The insurer’s Cigna-HealthSpring MA subsidiary launched the 360 Program in 2012. The program encouraged in-network primary care providers to offer annual wellness visits it called “360.” The visits was enhanced version of a traditional wellness visit that included a health risk assessment, detection of any cognitive impairments and advance planning services as requested.
According to the lawsuit, while Cigna launched the program claiming the goal was to identify gaps in patient care, officials allege it used the data gleaned from the 360 Program to identify health conditions that could raise risk scores, and thus monthly capitated payments from the Centers for Medicare & Medicaid Services.
The lawsuit alleges that CMS overpaid on claims derived from more than 375,000 visits in the 360 Program.
Executives at Cigna-HealthSpring designed the 360 Program specifically to capture “as many diagnoses as possible,” according to DOJ’s suit.
“In order to achieve the goal of raising risk scores, senior executives within Cigna-HealthSpring engineered a system of targeting health plan members…with the highest potential for risk score and revenue increases,” the DOJ said.
Cigna said in a statement to Fierce Healthcare that it intends to “actively defend” itself against the lawsuit’s allegations.

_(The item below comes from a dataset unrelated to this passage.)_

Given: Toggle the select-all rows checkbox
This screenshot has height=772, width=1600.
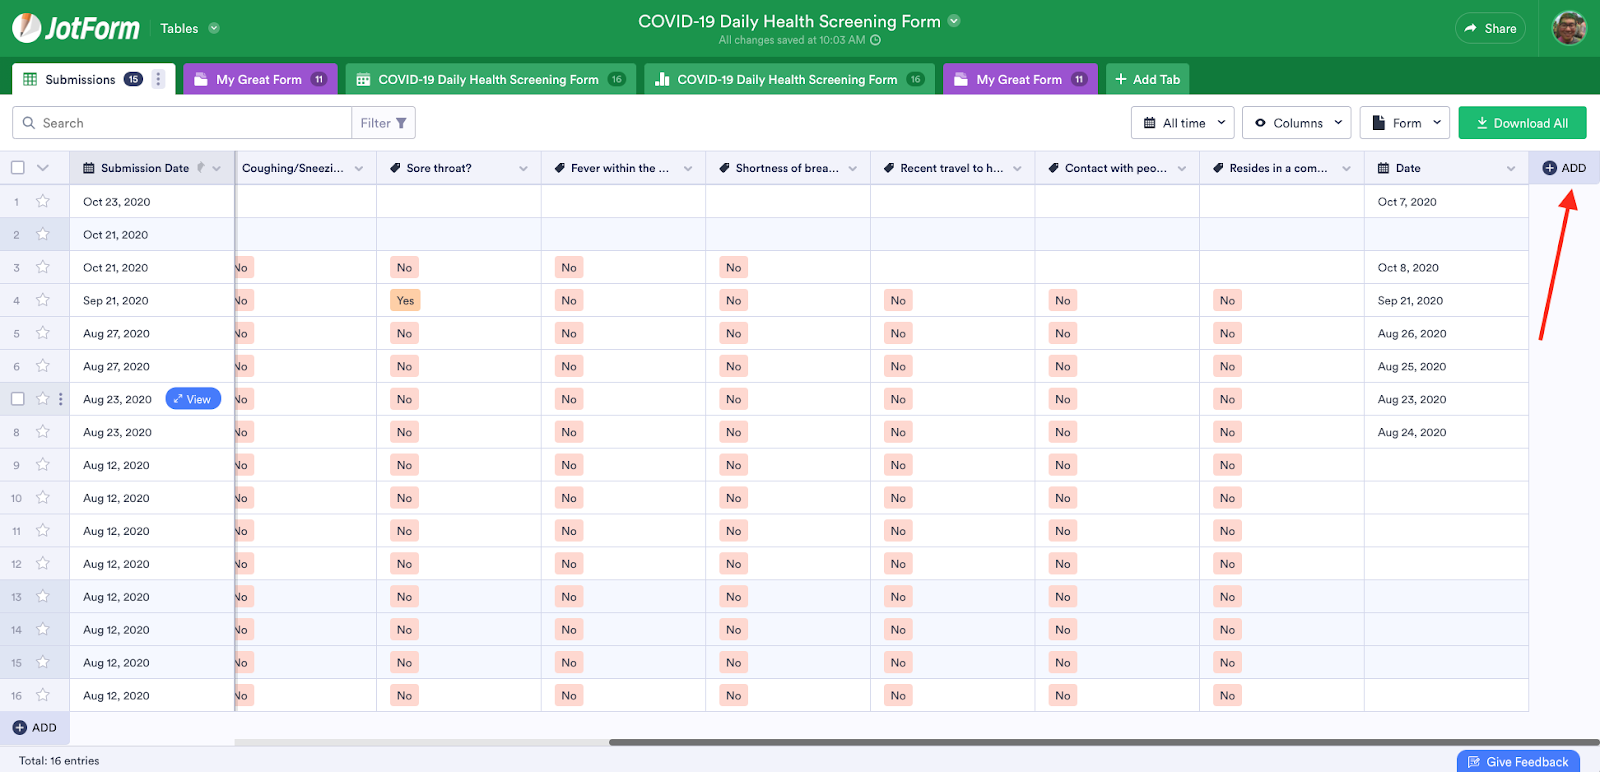Looking at the screenshot, I should (18, 168).
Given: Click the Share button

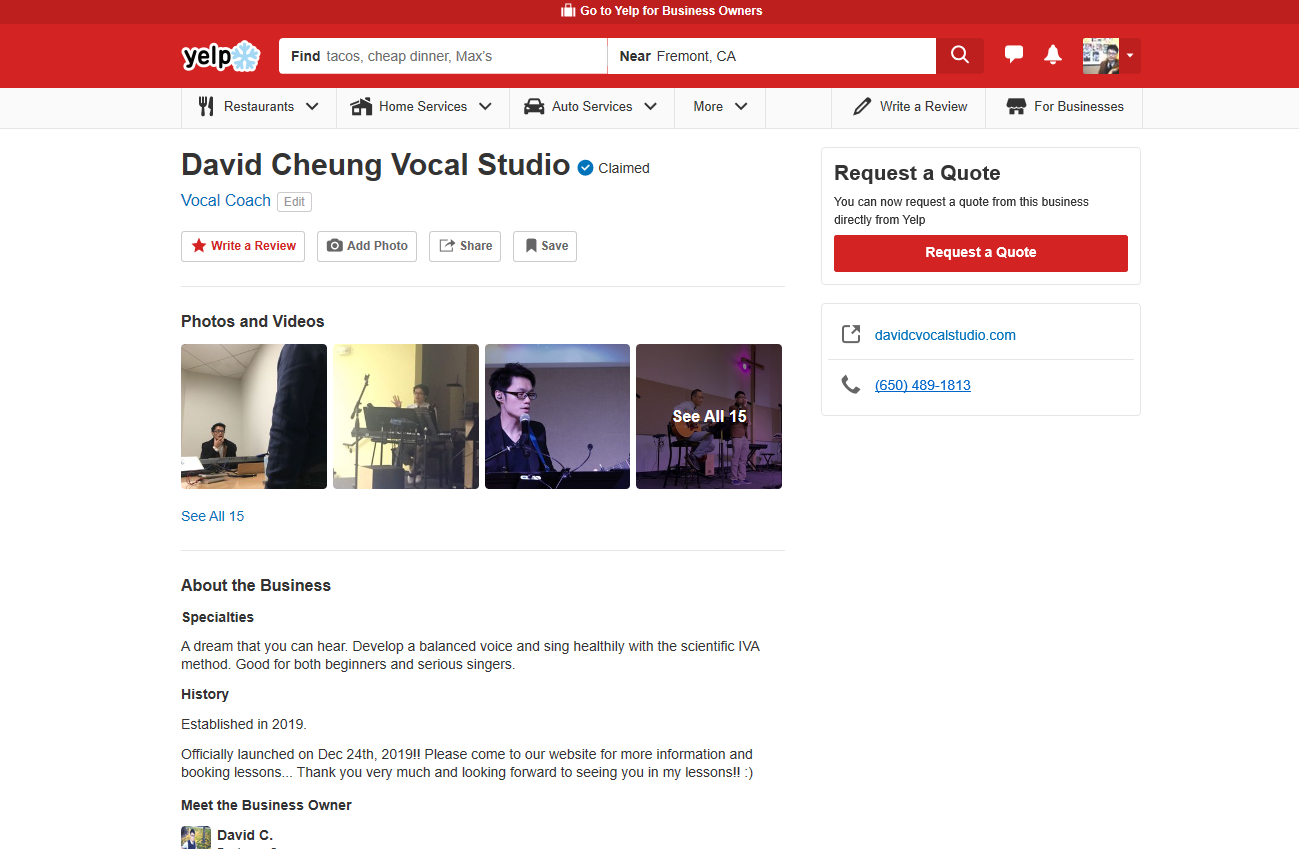Looking at the screenshot, I should [465, 246].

“We are proud of our industry-leading Medicare Advantage program and the manner in which we conduct our business,” Cigna said. “We will actively defend Cigna against unjustified allegations.”
Providers were given a specially-designed form for 360 visits that did not distinguish between information gathered from the patient or through clinical examinations, which meant diagnoses could have been inaccurate, according to the lawsuit.
Cigna-HealthSpring also offered participating providers a $150 bonus per 360 visit if they conducted a certain volume of such visits, according to the suit. In addition, PCPs were paid $1,000 each time they attended a 360 training seminar, DOJ said.
DOJ filed a similar suit against Anthem earlier this year, arguing that the insurer failed to delete inaccurate diagnosis codes in its “chart review program,” boosting its Medicare Advantage risk scores. The Justice Department has been investigating major MA insurers’ risk adjustment protocols for some time.